Taylor Negron, dearly beloved actor and hilarious comedian, passed away on Saturday, at the age of 57, Deadline confirms. The Californian actor reached death due to a long-lasting battle with cancer and his passing was announced by his cousin, Chuck Negron, via an online video. The announcer was a rock artist, member of the ’70s band Three Dog Night and in his sad video he shared the news: ‘“I want to inform you that my cousin Taylor Negron just passed away. His mother, his brother Alex and my brother Rene and his wife Julie were all there with him. May he rest in peace.”
The TV appearance and movie portfolio of Taylor Negron is vast and includes roles in numerous productions, summing more than 100 titles. The Californian actor made his entrance into the movie industry around the 1970s, with roles in television series like The Last Resort (1979) or Detective School (1979). His prior artistic career featured his engagement in stand-up comedy during high school and educational background includes courses with Lee Strasberg and a private comedy seminar with Lucille Ball. The relationship between the two was a tight one and Negron used to remember her advice and her guidance dearly: “What I learned from her was what she learned from Buster Keaton – know your props, know what you’re doing, know where the exit is, know the entrances, know where the camera is.
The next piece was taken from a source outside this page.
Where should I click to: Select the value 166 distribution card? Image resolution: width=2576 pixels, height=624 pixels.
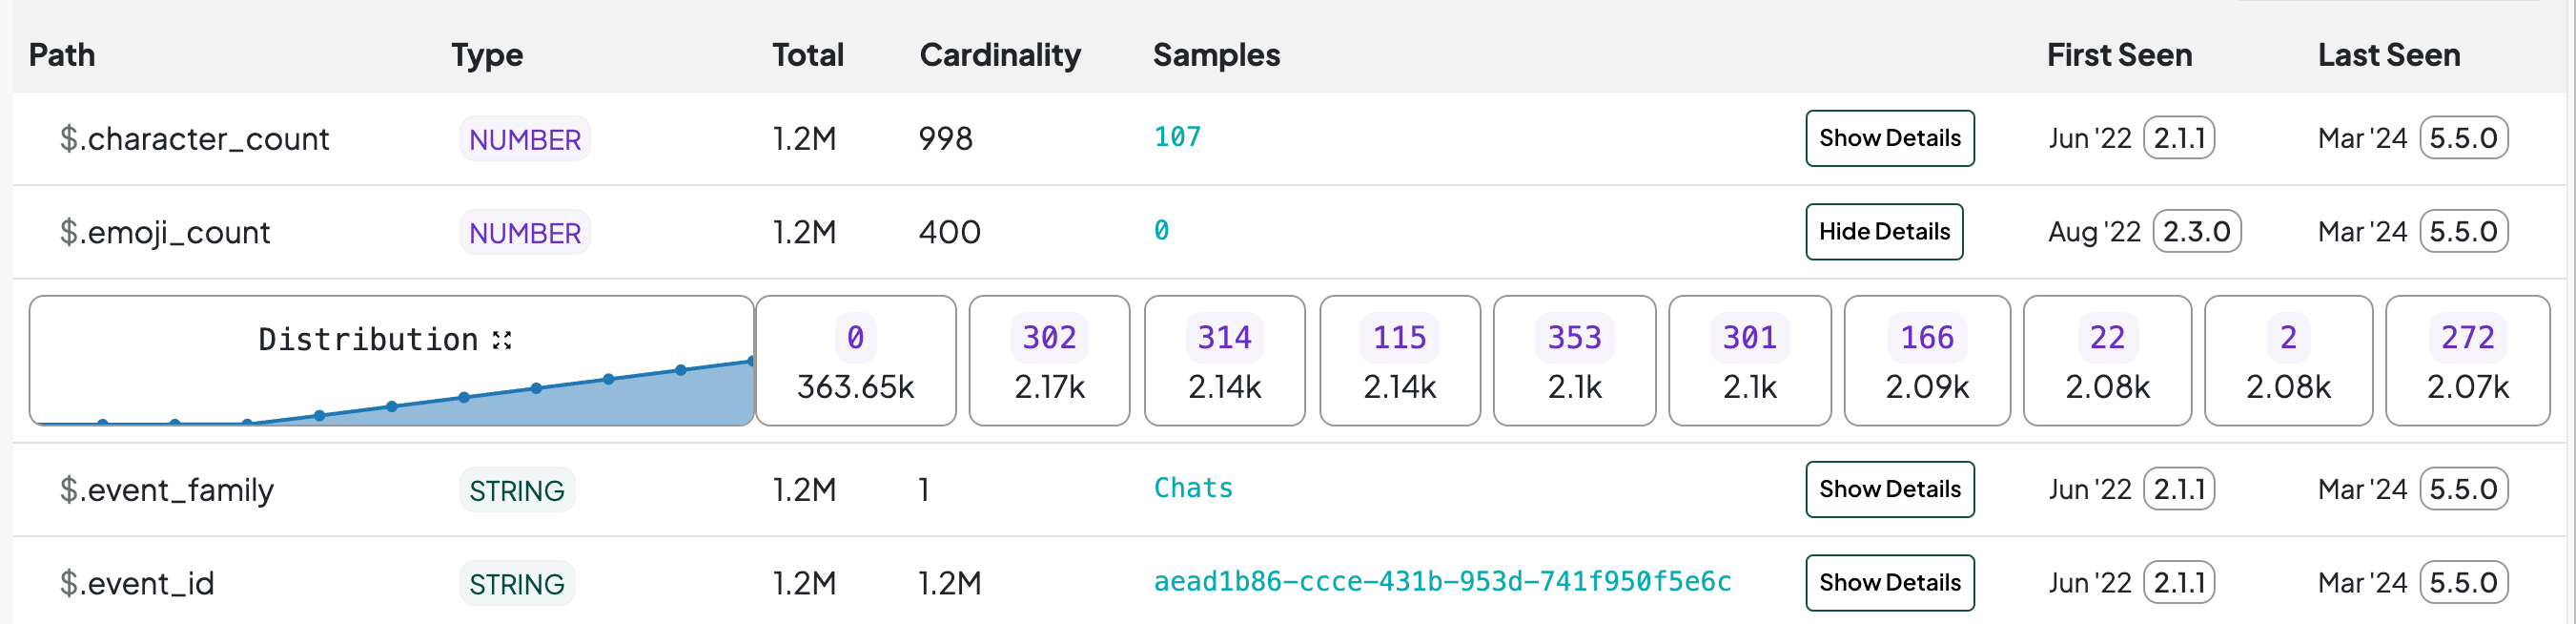coord(1926,361)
Get there early. Know everyone on the set. Do not pull any funny business. Be a professional.”
It was the year 1982 the one which marked the debut of Taylor Negron into a full movie with his role as Dr. Phil Burns in Young Doctors in Love. That very year he also turned into the Pizza Guy for the comedy-drama Fast Times at Ridgemont High, directed by Amy Heckerling, who later on resorted to Taylor for the revival of the role in 2012’s comedy-drama Vamps. Ever since, his appearances in comedy pieces were inevitable and his roles were memorable. His television series career includes roles in shows like Hope & Gloria, Friends and Seinfeld. Movies remembering his name are the action-comedy-crime The Last Boy Scout (1991), in which he starred along with Bruce Willis, Angels in Outfield (1994) or the animation-comedy Stuart Little (1999).
Taylor Negron was a complete artist, his skills and abilities spanning from television and comedy to movies and painting, playwriting or poetry. In 2008, Negron wrote The Unbearable Lightness of Being Taylor Negron – A Fusion of Story and Song, which debuted at the Edinburgh Comedy Festival – title inspired from Milan Kundera’s 1982-written novel. His work as a painter included a last year exhibition of “Snow Paintings’’.